Figure 3.. Macrophages isolated from wounds of CCR2−/− mice display decreased inflammatory cytokine gene expression and protein levels.
A: Wound macrophages were isolated from CCR2−/− mice and matched controls on day 3 post-injury by MACS for CD11b+ (CD3,CD19, Ly6G) cells. TNF-α and IL1β gene expression in isolated macrophages was measured by qPCR using 18s for normalization (*P<0.05; **P < 0.01; n=12, data is representative of two independent experiments). B: CCR2−/− and littermate control wounds harvested on day 3 were processed for ex vivo intracellular flow cytometry. Intracellular cytokine quantification by flow cytometry of IL1β, iNOS, and TNF-α in wound macrophages was examined (*P < 0.05, ** P < 0.01; n=10; data is representative of two independent experiments). Statistical analysis was performed using a paired Student’s t-test. All data are expressed as mean ± SEM.
Figure 4.
Figure 4.. Myeloid-specific CCR2 was sufficient to rescue wound healing in CCR2−/− mice.

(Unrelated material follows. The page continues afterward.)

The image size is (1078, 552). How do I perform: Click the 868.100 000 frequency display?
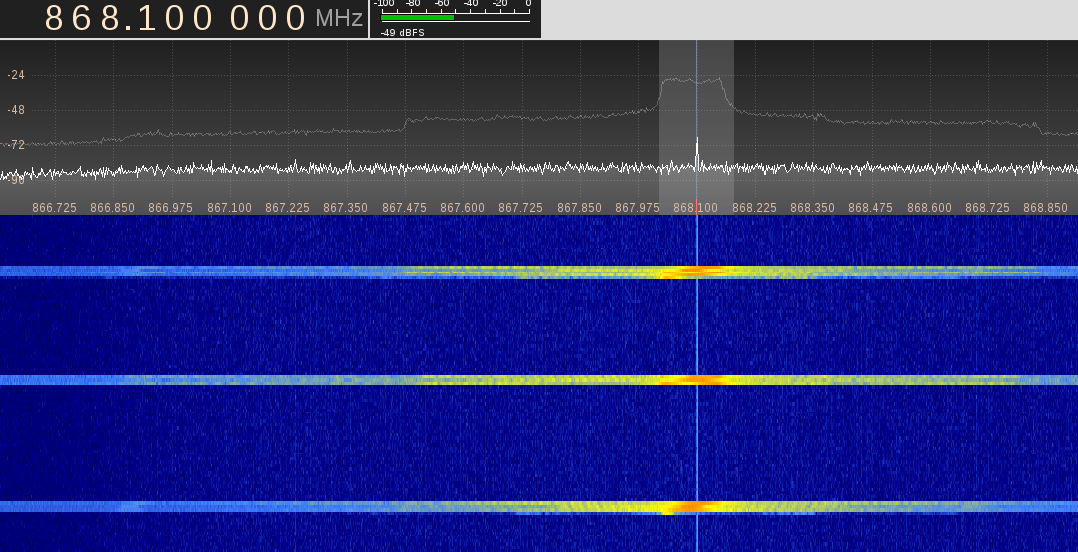point(176,18)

CD3, CD11c, CD19, Ly6G, NK1.1, CD11b+ single cell suspensions were isolated from CCR2−/− and CCR2+/+ spleens by MACS. 1 × 106 cells were injected intravenously via tail vein into wounded (day 0) CCR2−/− mice and wound closure was measured daily using ImageJ software (**P < 0.01; n=15; data is representative of two independent experiments). B: Representative images are shown from CCR2−/− and CCR2+/+ mice on days 0, 2, and 4. C: Wound macrophages were isolated from adoptively transferred CCR2+/+ to CCR2−/− and CCR2−/− to CCR2−/− mice on day 2 post-injury by MACS and gene expression (IL1β, iNOS, and TNF-α) in isolated macrophages was measured by qPCR using 18s for normalization (**P < 0.01; ***P<0.0001; n=12; data is representative of three independent experiments). D: 1×106 tdTomato-expressing CD3, CD11c, CD19, Ly6G, NK1.1, CD11b+ single cell suspensions were injected via tail vein into wounded (day 0) CCR2−/− and control mice. Wounds were harvested on days 2 and 4 and single cell suspensions were processed for flow cytometry. Percentage of tdTomato+ (CD3, CD19, Ter119, NK1.1, Ly6G, CD11b+) and subsequent stratification by Ly6C designation is shown (*P < 0.05; n=10; data is representative of two independent experiments). Statistical analysis was performed using a paired Student’s t-test. All data are expressed as mean ± SEM.
Figure 5.
Figure 5.. Schematic of CCR2-dependent Ly6CHi cell recruitment to peripheral wounds.
Upon initial tissue injury, CCL2, one of the primary ligands for CCR2, is increased in the wound. This ligand binds the CCR2 receptors that are present on Ly6CHi monocytes, recruiting these cells to the wound, allowing initiation of the macrophage-mediated inflammatory phase of wound healing.